Os fundamentos da decisão quadro são em primeiro o aumento dos crimes e infrações contra ao ambiente e as consequências que daí advêm, nomeadamente em relação aos crimes transfronteiriços. Como estas infrações tem aumentado e constituem um perigo de ameaça grave para o ambiente vão ser preciso respostas e intervenções duras da União Europeia por isso como as preocupações pelo ambiente são de todos os Estados Membros o Conselho da Europa desejou garantir medidas de intervenção e uma proteção penal contra as infrações ambientais. Neste sentido, a Comissão das Comunidades Europeias já tinham apresentado uma proposta de diretiva do Parlamento Europeu e do Conselho para a proteção ambiental através do direito penal.

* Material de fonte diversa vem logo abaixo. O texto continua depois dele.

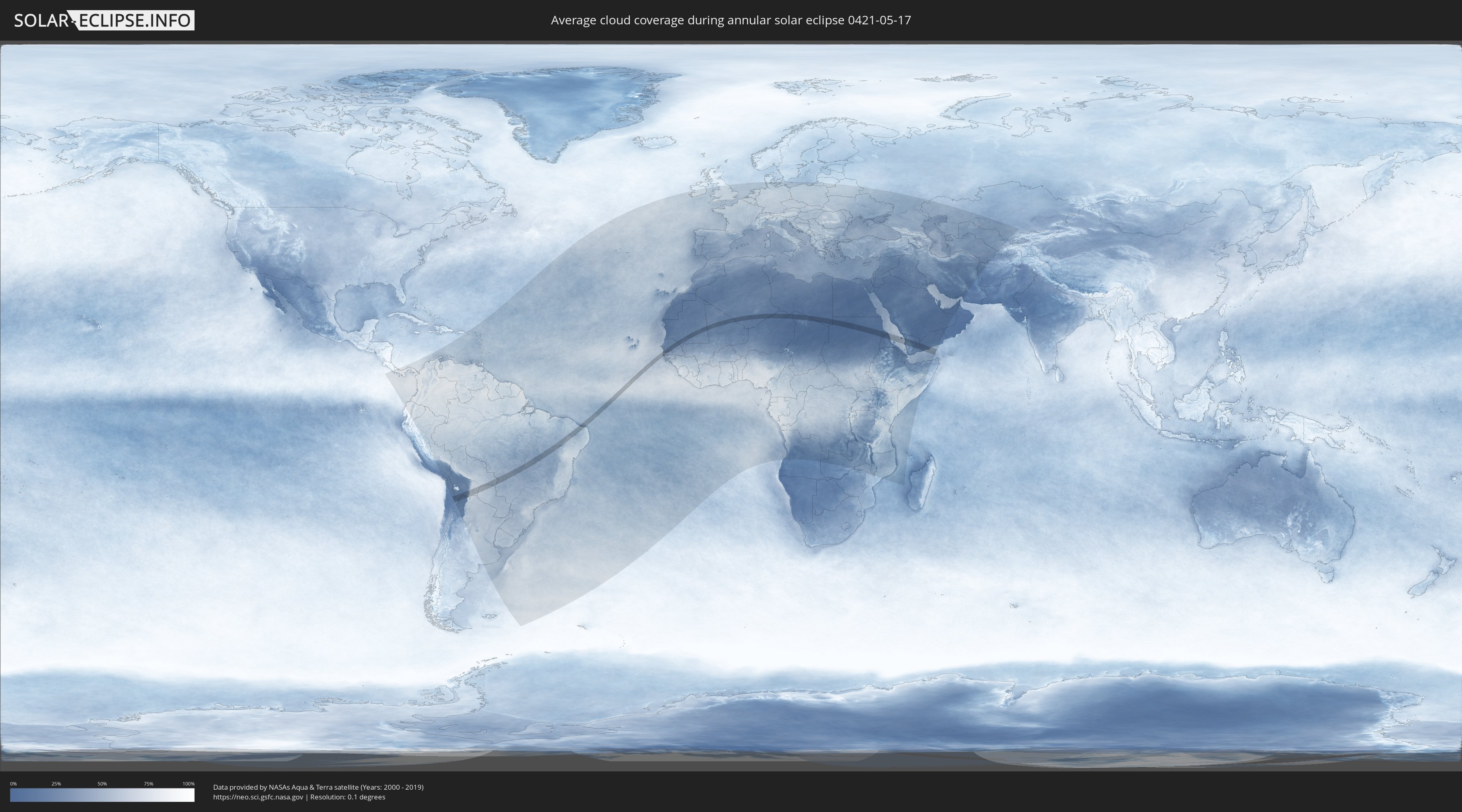Click the cloud coverage color legend bar
Image resolution: width=1462 pixels, height=812 pixels.
(x=102, y=795)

No entanto, O conselho através da Decisão Quadro integrou algumas matérias da diretiva para definir que atos são infrações penais no direito penal como crimes ambientais. Foram feitas diversas alterações às propostas da diretiva, no entanto esta não chegou a ser aprovada pelo Conselho porque a maior parte dos Estados-Membros consideraram que esta diretiva excedia o âmbito de competências da antiga Comunidade pelo Tratado porque esta iria conferir poderes excessivos à União em matéria Penal. Deste modo o Conselho considerou que a simples Decisão Quadro já conseguiria alcançar os objetivos pretendidos baseando-se no título VI do Tratado da União Europeia. Através do artigo 34º do Tratado da União Europeia o Conselho consegue justificar a obrigação de os Estados - Membros preverem sanções penais. Temos que notar também que estas sanções penais não só poderão ser aplicadas às pessoas singulares mas também as pessoas coletivas para responsabilização por infrações penais contra o ambiente. Serve também de fundamento à decisão quadro a convenção de 1998 sobre a proteção do ambiente.

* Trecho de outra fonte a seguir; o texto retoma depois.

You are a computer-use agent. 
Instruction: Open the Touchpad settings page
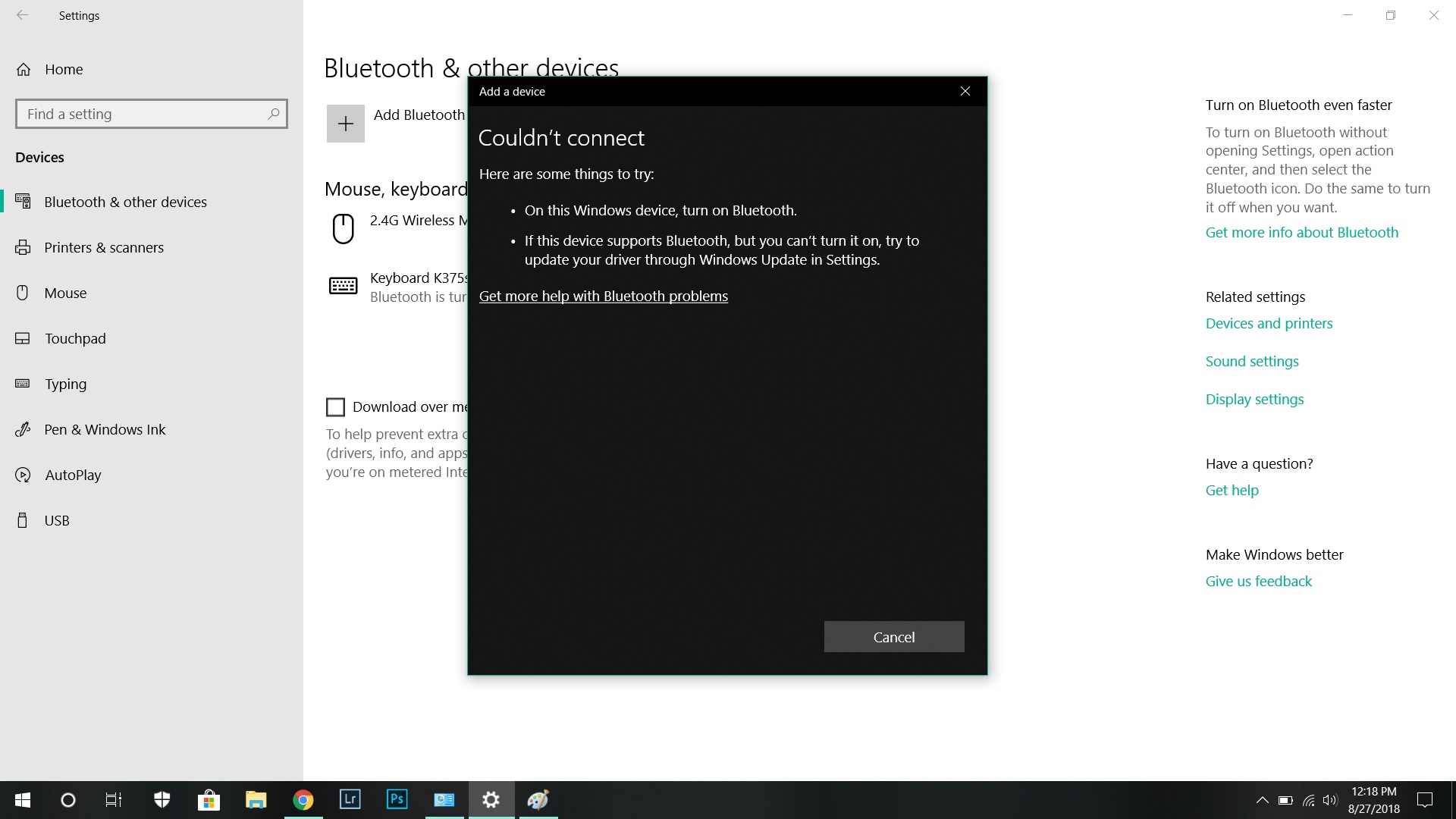75,338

Uma vez justificados os motivos da decisão Quadro vamos relembrar , de forma breve, o que consagrava. Começando pelo artigo 1º que ecordava conceitos e definições essenciais como o que é considerado ilegal por efeito da lei ou seja violações de disposições vinculativas do direito da União destinadas a proteger o ambiente, assim como o que é considerado por águas, e por pessoa coletiva.

O artigo 2º preconiza que cabe aos Estados-Membros tomar as medidas adequadas para qualificar como infrações penais cometidas com dolo , como por exemplo relativamente a emissão de substancias ou radiações na atmosfera, aguas , solos que podem causar morte ou lesões graves as pessoas ou que podem causar deterioração de monumentos protegidos, bens, animais ou plantas ou dos próprios solos ou aguas, à mesma coisa quanto a eliminação , transporte ou armazenamento de resíduos. Também está previsto neste artigo a exploração ilegal de instalações onde se exerça uma atividade perigosa para o ambiente e para as pessoas , e que possa causar danos. Mas também todos o tipo de danos que possa causar o fabrico ou uso de qualquer forma de materiais nucleares e substâncias radioativas perigosas, assim como os danos que podem causar extinção de fauna , flora ou espécies ( através de posse, catura, danificação ou comercialização ilegal). E todos os danos que podem ser por causados na camada de ozono. O artigo 3º e 4º prevêm a tomada de medidas necessárias para garantir a aplicação do artigo 2º mas também de todos os mesmo crimes cometidos com negligência ou negligência grave.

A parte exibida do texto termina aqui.